The IPO of Kuwaiti supermarket operator Trolley reached a final deal size of KD59.5m (US$194m) after upsizing following strong demand.

The all-secondary offer had initially comprised 82.5m shares for a 30% free-float however this was increased to nearly 96.3m shares, representing 35% of the company. Books had been covered shortly after opening on February 9 with strong visibility on demand ahead of launch. 

Shares priced at the top of a KD0.60–KD0.618 range, valuing the company at nearly KD170m and coming in line with peer Spinneys at around 15.5 times 2026 P/E.

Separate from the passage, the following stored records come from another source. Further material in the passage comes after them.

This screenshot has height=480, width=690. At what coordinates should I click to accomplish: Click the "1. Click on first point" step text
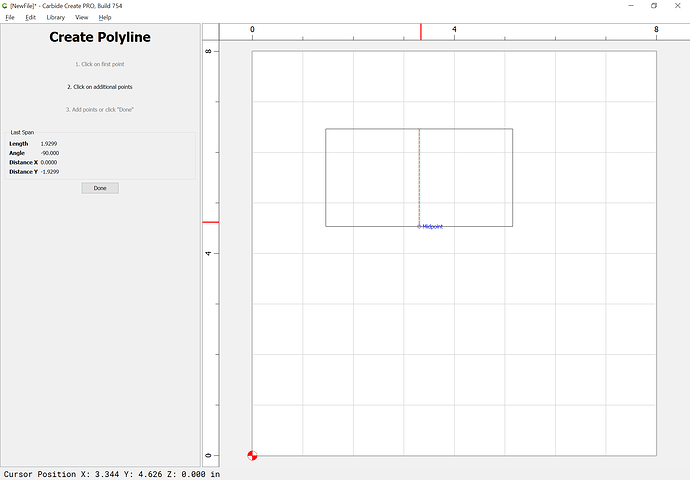pyautogui.click(x=99, y=64)
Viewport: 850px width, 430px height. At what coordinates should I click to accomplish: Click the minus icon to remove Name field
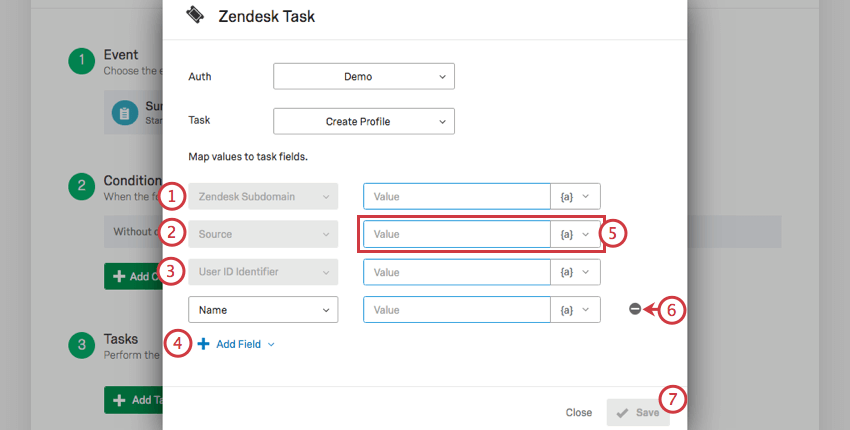pyautogui.click(x=635, y=309)
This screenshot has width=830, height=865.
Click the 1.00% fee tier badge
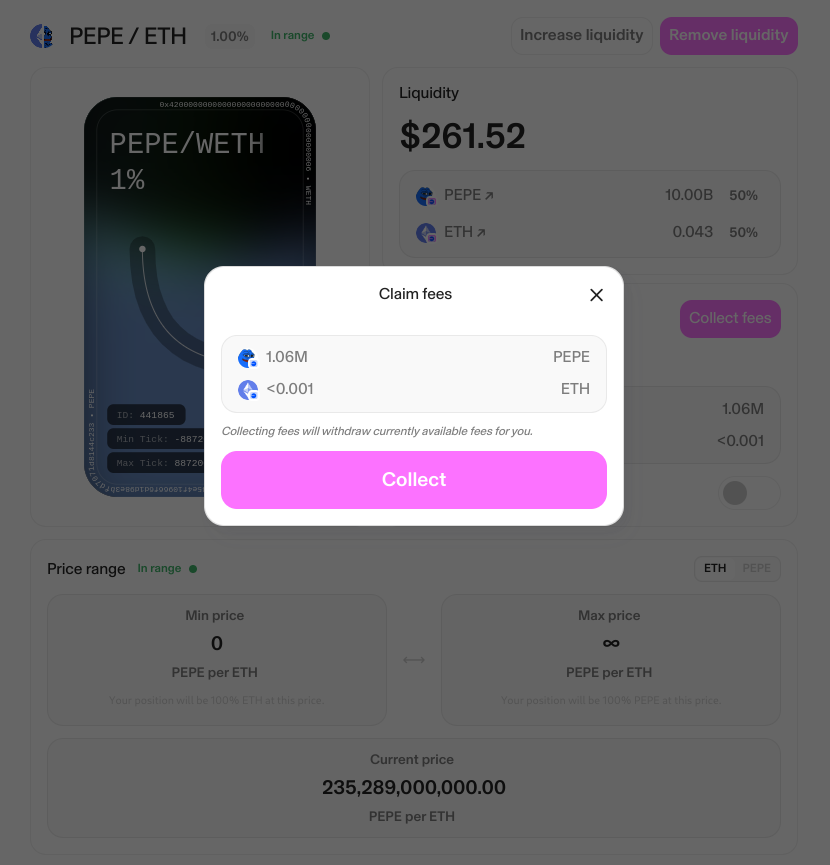click(x=229, y=36)
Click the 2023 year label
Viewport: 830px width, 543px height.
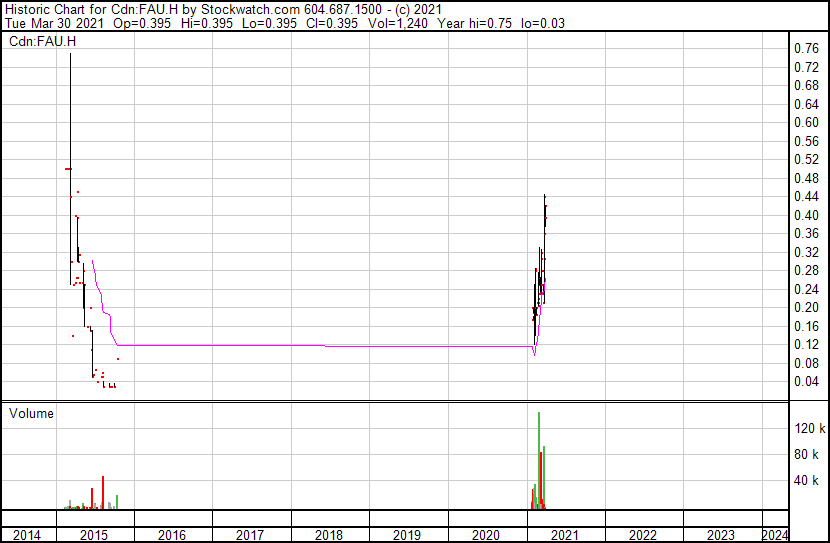tap(720, 535)
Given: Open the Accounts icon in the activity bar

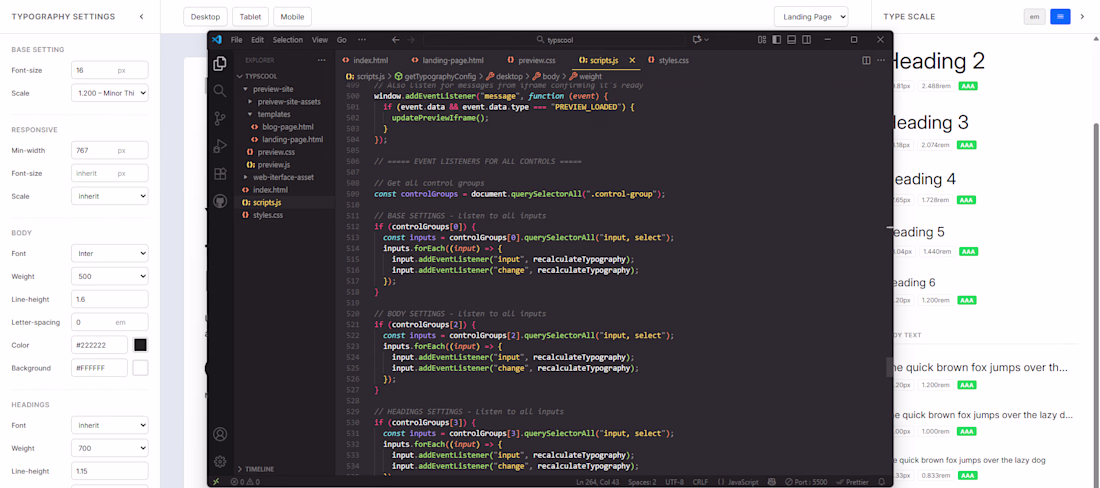Looking at the screenshot, I should pos(220,434).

A short bookbuild closed on February 12, with demand leaving the deal 15 times subscribed even after the upsize with a book of around 3,000 lines.

International demand alone left the deal multiple times subscribed, though heavy scale backs saw international money allocated around 25%. This included regional accounts with notable demand reported from other smaller Middle Eastern markets such as Oman, Bahrain and Kuwait.

A number of accounts were zeroed, with allocations skewed towards those who had followed the company during an extensive early look process.

One undisclosed anchor took around 20% of the deal.

There was no retail offer; however; strong demand was received from high-net-worth individuals.

Shares are expected to begin trading on March 2, with allocations still subject to regulatory approval.

EFG Hermes and National Investments Company ran the deal.